Saved data entries:
---
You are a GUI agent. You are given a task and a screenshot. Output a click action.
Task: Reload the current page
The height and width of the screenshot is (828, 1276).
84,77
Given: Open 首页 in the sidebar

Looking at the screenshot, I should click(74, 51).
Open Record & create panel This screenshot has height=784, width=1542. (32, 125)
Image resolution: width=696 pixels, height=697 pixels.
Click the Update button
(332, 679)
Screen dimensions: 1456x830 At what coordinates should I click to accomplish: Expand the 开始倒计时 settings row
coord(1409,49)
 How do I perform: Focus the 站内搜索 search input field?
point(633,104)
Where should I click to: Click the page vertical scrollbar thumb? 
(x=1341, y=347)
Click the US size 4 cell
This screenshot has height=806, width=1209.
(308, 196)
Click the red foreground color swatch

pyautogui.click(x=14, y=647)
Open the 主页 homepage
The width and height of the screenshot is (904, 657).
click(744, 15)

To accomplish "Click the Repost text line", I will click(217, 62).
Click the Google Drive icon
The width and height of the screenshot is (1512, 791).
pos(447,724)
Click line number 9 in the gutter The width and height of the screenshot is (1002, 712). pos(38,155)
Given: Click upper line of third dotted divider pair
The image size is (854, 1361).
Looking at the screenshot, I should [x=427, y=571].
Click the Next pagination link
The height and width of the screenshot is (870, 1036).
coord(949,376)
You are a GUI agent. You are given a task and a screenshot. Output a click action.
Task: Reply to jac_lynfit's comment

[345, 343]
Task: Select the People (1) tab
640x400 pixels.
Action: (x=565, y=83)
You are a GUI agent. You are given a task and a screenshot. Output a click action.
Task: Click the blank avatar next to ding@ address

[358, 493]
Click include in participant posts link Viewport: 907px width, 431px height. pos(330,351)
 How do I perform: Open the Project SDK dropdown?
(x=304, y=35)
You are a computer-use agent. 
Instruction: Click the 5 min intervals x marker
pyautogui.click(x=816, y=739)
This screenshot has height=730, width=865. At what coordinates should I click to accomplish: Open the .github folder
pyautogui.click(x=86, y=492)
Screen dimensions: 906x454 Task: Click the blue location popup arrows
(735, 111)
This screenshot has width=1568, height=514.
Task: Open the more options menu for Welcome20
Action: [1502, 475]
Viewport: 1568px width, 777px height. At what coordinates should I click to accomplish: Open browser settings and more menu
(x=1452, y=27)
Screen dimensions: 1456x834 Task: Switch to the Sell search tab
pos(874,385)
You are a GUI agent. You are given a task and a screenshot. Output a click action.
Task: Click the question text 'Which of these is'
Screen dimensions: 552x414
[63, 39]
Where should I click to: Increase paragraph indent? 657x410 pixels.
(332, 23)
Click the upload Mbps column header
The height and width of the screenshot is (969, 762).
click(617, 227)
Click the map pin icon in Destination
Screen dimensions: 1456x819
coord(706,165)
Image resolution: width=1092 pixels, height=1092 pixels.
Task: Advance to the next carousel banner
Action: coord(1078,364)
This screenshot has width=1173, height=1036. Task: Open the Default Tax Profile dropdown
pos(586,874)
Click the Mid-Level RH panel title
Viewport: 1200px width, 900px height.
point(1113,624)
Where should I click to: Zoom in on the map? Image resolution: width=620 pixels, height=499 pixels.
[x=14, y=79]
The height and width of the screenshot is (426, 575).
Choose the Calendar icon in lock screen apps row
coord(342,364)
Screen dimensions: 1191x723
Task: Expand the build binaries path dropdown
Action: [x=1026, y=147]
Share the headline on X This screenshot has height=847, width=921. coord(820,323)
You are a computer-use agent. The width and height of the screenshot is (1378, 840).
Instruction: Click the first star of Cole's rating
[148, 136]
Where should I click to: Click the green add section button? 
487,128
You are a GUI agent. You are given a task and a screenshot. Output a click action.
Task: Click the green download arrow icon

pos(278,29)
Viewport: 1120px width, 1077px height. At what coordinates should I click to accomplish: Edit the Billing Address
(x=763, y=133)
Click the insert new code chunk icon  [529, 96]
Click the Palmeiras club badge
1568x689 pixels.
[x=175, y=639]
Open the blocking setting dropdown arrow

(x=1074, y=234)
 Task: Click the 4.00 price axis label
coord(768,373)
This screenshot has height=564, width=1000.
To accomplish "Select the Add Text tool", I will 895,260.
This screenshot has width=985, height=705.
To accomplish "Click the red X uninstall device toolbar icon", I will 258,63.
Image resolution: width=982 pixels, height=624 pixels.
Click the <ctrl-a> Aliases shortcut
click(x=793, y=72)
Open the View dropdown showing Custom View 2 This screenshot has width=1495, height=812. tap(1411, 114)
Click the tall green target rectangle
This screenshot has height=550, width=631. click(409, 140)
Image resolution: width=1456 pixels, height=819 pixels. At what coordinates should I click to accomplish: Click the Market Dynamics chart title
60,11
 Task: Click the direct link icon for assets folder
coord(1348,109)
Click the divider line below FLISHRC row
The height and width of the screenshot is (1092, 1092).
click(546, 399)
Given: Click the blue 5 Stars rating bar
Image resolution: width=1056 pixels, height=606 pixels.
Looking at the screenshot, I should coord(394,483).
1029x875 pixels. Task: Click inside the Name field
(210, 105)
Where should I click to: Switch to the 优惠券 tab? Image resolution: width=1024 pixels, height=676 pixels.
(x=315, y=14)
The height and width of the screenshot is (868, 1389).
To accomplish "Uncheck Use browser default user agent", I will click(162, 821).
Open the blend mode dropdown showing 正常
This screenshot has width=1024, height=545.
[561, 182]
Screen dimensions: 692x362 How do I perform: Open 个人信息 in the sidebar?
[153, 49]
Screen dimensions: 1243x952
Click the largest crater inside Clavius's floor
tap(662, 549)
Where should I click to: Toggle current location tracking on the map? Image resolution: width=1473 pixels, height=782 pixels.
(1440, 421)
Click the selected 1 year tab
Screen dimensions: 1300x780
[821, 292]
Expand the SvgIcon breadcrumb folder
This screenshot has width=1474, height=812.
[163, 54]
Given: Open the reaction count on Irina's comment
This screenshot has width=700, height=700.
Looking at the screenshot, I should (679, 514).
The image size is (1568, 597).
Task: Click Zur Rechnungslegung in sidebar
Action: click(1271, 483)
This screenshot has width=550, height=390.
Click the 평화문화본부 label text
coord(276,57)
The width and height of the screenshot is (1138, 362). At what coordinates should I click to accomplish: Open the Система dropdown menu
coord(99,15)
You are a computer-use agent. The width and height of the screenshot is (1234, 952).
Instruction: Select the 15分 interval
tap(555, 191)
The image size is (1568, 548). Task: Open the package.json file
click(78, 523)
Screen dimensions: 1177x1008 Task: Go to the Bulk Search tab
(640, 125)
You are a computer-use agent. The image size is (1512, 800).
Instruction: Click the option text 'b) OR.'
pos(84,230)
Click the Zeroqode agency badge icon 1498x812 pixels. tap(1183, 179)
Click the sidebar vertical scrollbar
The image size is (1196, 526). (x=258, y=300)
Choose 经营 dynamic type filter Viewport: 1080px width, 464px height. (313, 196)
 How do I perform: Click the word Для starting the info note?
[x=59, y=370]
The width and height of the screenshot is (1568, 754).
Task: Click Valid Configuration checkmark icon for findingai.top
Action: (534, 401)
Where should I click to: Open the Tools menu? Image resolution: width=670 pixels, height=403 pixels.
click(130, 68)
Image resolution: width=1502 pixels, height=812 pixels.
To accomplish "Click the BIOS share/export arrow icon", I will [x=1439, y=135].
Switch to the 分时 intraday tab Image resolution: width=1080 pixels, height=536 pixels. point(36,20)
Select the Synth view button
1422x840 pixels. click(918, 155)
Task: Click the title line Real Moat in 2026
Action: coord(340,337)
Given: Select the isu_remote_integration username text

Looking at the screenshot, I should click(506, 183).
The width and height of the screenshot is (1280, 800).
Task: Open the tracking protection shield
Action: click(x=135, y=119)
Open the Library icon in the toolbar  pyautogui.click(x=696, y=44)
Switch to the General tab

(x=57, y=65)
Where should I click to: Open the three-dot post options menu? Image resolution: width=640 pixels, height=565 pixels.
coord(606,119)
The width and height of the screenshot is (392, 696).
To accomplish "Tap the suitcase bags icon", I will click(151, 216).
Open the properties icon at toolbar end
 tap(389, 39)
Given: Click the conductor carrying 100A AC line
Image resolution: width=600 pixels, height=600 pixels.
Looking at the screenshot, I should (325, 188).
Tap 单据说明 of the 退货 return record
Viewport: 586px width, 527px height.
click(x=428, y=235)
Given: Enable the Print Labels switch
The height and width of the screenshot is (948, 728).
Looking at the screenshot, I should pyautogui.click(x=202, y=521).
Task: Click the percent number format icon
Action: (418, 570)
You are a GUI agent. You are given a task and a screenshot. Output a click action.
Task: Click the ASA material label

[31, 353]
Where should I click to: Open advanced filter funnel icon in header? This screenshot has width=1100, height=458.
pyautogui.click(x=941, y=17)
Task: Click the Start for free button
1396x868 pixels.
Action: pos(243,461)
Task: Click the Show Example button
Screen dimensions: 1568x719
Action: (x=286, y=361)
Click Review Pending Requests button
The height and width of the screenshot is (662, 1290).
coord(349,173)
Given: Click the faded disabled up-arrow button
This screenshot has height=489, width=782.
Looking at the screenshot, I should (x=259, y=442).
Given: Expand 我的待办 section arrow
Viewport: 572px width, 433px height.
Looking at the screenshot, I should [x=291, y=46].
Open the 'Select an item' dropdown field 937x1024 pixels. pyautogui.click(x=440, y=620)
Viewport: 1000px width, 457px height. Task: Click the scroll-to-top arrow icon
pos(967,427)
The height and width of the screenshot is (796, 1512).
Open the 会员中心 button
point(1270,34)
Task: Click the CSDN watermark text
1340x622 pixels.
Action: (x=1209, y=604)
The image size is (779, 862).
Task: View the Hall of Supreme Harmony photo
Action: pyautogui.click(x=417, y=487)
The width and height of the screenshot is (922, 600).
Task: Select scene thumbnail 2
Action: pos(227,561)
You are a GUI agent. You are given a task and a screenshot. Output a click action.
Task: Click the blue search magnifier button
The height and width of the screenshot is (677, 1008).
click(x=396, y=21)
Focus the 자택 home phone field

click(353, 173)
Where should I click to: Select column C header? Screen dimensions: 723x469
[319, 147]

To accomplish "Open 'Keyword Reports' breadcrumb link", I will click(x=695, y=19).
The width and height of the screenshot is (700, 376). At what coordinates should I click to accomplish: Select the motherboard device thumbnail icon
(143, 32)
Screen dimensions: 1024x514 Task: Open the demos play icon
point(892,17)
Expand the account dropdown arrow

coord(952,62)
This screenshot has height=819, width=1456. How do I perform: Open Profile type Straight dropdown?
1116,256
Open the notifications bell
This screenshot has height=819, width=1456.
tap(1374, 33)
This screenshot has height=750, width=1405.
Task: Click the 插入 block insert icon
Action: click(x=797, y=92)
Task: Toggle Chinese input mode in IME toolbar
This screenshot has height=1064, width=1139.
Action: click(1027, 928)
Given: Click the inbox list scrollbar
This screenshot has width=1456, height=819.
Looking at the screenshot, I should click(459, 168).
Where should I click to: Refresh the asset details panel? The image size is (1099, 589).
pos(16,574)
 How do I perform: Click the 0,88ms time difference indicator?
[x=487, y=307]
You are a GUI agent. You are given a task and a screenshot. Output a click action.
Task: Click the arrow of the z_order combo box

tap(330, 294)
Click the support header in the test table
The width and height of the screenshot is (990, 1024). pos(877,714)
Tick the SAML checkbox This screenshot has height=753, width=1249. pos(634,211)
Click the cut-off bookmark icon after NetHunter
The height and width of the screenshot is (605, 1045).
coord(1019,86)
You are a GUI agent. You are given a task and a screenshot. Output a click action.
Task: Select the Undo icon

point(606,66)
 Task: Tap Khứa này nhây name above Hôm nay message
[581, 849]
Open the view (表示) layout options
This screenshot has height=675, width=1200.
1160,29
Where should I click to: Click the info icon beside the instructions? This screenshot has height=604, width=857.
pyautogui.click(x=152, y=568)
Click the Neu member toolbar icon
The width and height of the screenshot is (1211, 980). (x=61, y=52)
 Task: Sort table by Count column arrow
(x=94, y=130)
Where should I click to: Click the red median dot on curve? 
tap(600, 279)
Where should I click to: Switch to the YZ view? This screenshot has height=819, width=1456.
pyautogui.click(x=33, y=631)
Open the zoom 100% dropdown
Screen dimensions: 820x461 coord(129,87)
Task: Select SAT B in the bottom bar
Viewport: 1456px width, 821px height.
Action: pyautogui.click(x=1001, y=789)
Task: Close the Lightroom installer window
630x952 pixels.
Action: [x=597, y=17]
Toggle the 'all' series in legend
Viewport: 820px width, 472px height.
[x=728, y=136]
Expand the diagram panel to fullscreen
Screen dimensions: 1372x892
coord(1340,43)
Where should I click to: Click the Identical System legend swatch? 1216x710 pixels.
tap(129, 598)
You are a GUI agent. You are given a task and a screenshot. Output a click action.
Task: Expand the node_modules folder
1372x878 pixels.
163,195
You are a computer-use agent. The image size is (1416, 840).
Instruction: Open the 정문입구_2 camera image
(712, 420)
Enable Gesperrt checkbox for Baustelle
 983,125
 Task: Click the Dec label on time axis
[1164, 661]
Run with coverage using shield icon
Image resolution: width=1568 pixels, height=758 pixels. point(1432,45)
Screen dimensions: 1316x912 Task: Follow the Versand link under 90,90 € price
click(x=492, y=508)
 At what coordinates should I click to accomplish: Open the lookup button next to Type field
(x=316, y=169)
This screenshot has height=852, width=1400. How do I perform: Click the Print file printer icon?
---
[OBJECTIVE] Copy out the lines of the material above without any change, starting at the line that contains "Where should I click to: Increase" and ending at the line that contains "I will 258,63.", with both of those lines included.

[FULL SOLUTION]
Where should I click to: Increase paragraph indent? 657x410 pixels.
(332, 23)
Click the upload Mbps column header
The height and width of the screenshot is (969, 762).
click(617, 227)
Click the map pin icon in Destination
Screen dimensions: 1456x819
coord(706,165)
Image resolution: width=1092 pixels, height=1092 pixels.
Task: Advance to the next carousel banner
Action: coord(1078,364)
This screenshot has width=1173, height=1036. Task: Open the Default Tax Profile dropdown
pos(586,874)
Click the Mid-Level RH panel title
Viewport: 1200px width, 900px height.
point(1113,624)
Where should I click to: Zoom in on the map? Image resolution: width=620 pixels, height=499 pixels.
[x=14, y=79]
The height and width of the screenshot is (426, 575).
Choose the Calendar icon in lock screen apps row
coord(342,364)
Screen dimensions: 1191x723
Task: Expand the build binaries path dropdown
Action: [x=1026, y=147]
Share the headline on X This screenshot has height=847, width=921. coord(820,323)
You are a computer-use agent. The width and height of the screenshot is (1378, 840).
Instruction: Click the first star of Cole's rating
[148, 136]
Where should I click to: Click the green add section button? 
487,128
You are a GUI agent. You are given a task and a screenshot. Output a click action.
Task: Click the green download arrow icon

pos(278,29)
Viewport: 1120px width, 1077px height. At what coordinates should I click to accomplish: Edit the Billing Address
(x=763, y=133)
Click the insert new code chunk icon  [529, 96]
Click the Palmeiras club badge
1568x689 pixels.
[x=175, y=639]
Open the blocking setting dropdown arrow

(x=1074, y=234)
 Task: Click the 4.00 price axis label
coord(768,373)
This screenshot has height=564, width=1000.
To accomplish "Select the Add Text tool", I will 895,260.
This screenshot has width=985, height=705.
To accomplish "Click the red X uninstall device toolbar icon", I will 258,63.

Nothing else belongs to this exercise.